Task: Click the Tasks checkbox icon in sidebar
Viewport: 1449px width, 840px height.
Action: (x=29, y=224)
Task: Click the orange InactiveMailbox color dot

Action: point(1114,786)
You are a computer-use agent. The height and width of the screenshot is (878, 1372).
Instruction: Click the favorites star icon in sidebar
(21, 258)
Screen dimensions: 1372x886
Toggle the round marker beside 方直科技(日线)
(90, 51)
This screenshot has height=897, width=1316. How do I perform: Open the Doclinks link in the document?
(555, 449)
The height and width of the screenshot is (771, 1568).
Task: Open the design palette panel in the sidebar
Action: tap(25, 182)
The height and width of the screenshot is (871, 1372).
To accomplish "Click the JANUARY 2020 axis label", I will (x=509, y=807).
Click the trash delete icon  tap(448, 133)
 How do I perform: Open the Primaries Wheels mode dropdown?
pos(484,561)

WORK ITEM ▸ Set down every entry again, exactly as written.

RESPONSE ▸
Task: Click the Tasks checkbox icon in sidebar
Viewport: 1449px width, 840px height.
Action: (x=29, y=224)
Task: Click the orange InactiveMailbox color dot

Action: point(1114,786)
You are a computer-use agent. The height and width of the screenshot is (878, 1372).
Instruction: Click the favorites star icon in sidebar
(21, 258)
Screen dimensions: 1372x886
Toggle the round marker beside 方直科技(日线)
(90, 51)
This screenshot has height=897, width=1316. How do I perform: Open the Doclinks link in the document?
(555, 449)
The height and width of the screenshot is (771, 1568).
Task: Open the design palette panel in the sidebar
Action: tap(25, 182)
The height and width of the screenshot is (871, 1372).
To accomplish "Click the JANUARY 2020 axis label", I will (x=509, y=807).
Click the trash delete icon  tap(448, 133)
 How do I perform: Open the Primaries Wheels mode dropdown?
pos(484,561)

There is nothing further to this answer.